Past research shows a link between grief and physical health problems like high blood pressure and coronary artery disease, Saban and her colleagues write in Biological Research for Nursing. Chronic stress and depression also puts caregivers at increased risk of inflammation-related illnesses, they note.

Since the year 2000, Saban’s team writes, 244,217 veterans have been diagnosed with the TBI, considered moderate or severe in 43,000 of those cases. The injury can cause seizures, lack of coordination, weakness and cognitive problems.

Researchers analyzed data on 40 women recruited for a larger national study on caregivers from a Veterans Administration trauma clinic, social networking sites and by sending letters to veterans’ homes.

The women, caring for a husband or domestic partner who had TBI within the previous 10 years, answered questions about their levels of grief, stress and depression. They also gave saliva samples, which were used to measure tumor necrosis factor, a protein that signals stress and immune responses.

Based on the womens’ responses, Saban’s team found that the caregivers felt 35 percent more anger than is typical among women not caring for TBI victims, and also had 25 percent more tumor necrosis factor than average.

The women caregivers felt the same type of grief experienced by people whose loved ones have died, but it was their levels of anger and blame – which are a part of grief – that were key to the higher levels of inflammation-promoting tumor necrosis factor, according to the results.

“Some anger is probably very normal for caregivers, but I think it’s a difficult emotion to express and, in particular, these caregivers of vets who had a war injury may feel even more guilty,” Saban told Reuters Health. “That feeling may be inducing some of these chemical changes that may set them up for chronic inflammation and possibly chronic disease in the future.”

Rebecca Utz, a sociologist at the University of Utah in Salt Lake City, said the study offered several important reminders about the complexities of grief, loss and the physiological responses they can cause.

“A person does not have to die to experience a loss,” said Utz, who was not involved in the study. “TBI represents a major redefinition of the person’s identity, functioning and relationship to others. This redefinition is the loss that caregivers are experiencing,” she said.

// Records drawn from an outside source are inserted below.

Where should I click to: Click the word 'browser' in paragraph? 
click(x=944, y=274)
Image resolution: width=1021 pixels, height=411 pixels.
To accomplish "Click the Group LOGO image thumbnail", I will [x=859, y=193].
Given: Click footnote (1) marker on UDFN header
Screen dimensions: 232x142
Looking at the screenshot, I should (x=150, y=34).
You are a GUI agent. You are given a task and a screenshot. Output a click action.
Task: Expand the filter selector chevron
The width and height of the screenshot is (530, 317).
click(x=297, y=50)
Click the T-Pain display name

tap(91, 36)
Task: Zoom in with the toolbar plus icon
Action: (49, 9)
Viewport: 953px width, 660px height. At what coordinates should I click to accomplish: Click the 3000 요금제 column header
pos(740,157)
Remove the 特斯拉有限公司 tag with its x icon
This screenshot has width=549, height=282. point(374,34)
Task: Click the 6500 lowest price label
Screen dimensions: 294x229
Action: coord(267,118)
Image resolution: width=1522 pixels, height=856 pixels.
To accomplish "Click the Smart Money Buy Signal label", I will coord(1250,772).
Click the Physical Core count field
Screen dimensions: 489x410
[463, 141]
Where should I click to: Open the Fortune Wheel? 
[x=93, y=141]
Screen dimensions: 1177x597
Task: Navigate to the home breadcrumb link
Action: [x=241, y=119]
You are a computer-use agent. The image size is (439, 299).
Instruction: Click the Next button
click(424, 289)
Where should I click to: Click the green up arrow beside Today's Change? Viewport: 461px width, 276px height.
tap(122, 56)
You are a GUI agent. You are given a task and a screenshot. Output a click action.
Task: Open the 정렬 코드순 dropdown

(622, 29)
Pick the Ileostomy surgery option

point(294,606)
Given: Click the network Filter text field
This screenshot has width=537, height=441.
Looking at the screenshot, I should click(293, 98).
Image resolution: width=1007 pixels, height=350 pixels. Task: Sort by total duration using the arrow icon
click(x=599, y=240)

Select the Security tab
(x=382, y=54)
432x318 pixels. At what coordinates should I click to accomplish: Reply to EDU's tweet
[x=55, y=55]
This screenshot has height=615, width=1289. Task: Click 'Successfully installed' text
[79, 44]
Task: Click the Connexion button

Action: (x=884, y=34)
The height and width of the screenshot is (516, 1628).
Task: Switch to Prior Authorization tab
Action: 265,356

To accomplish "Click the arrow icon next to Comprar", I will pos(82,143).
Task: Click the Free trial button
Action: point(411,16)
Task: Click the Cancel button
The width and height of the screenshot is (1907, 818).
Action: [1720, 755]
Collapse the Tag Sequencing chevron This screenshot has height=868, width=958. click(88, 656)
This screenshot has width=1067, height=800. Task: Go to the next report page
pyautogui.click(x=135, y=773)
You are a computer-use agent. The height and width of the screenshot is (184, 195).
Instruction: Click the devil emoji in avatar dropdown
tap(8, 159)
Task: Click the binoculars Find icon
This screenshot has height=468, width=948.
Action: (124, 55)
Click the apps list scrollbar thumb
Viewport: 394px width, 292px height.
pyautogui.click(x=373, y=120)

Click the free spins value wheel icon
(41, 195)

The study demonstrates that caregivers may be at increased risk for mental health issues and inflammation-related illnesses, Utz added.

“Their stress has real physical health outcomes, which may alter or reduce their ability to provide caregiving. This has implications on the longevity and staying-power of caregivers, especially those that are expected to provide long duration of caregiving,” she said.

Utz noted that the study should have better explained the blame and anger that the women felt and how it was associated with grief, mental health problems and inflammatory responses.

Saban said therapy could offer caregivers both social support and coping mechanisms.

“Getting beyond feeling the stress and burden, there are ways that perhaps people can reframe how they’re looking at the situation over time . . . saying, ‘I am really making a difference in this person’s life,’” Saban said.